The camera had caught Lars Jenssen at the bottom of a nine-story stairwell. He had affixed a flashlight to his cane and was loaded with a backpack full of sack lunches, which he was about to deliver to unfortunate and less able high-rise strandees.
“Somebody’s got to take care of all those old people,” he had grunted pointedly into the camera, and then set out determinedly to clump up the nine stories to deliver his goodies.
I hadn’t seen the interview at the time-hadn’t even known Lars Jenssen then-but he had shown it to me once after we met, venturing shyly into my condo to play it for me on the VCR.
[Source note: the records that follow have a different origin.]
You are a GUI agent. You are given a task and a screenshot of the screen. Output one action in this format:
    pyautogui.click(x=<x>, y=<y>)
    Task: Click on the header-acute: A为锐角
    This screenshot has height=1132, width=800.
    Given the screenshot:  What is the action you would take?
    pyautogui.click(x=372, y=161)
“Offered to let that young guy come with me, but he said he didn’t want to climb all them stairs. Ha!” Lars had snorted derisively when he showed me the tape. “That’s what’s the matter with kids these days. No gumption.”
We ordered our usual postmeeting dinners-a chili-burger for me and a plate of sliced tomatoes and cottage cheese for Lars. It was to this unvarying evening repast, cholesterol doomsayers to the contrary, that Lars Jenssen attributed both his good health and his longevity.
Spooning half a pitcher of cream and several heaping spoonfuls of sugar into his coffee, he eyed me thoughtfully.
“How come you never talk about your family none, Beau?” he asked. “You had a chance tonight, and you blew it. Oh sure, you talked about your kids and all, but when it comes to the rest of your family, it’s like you fell off a turnip truck somewhere all growed up.”
“That’s not too far from the truth,” I told him with an uneasy laugh.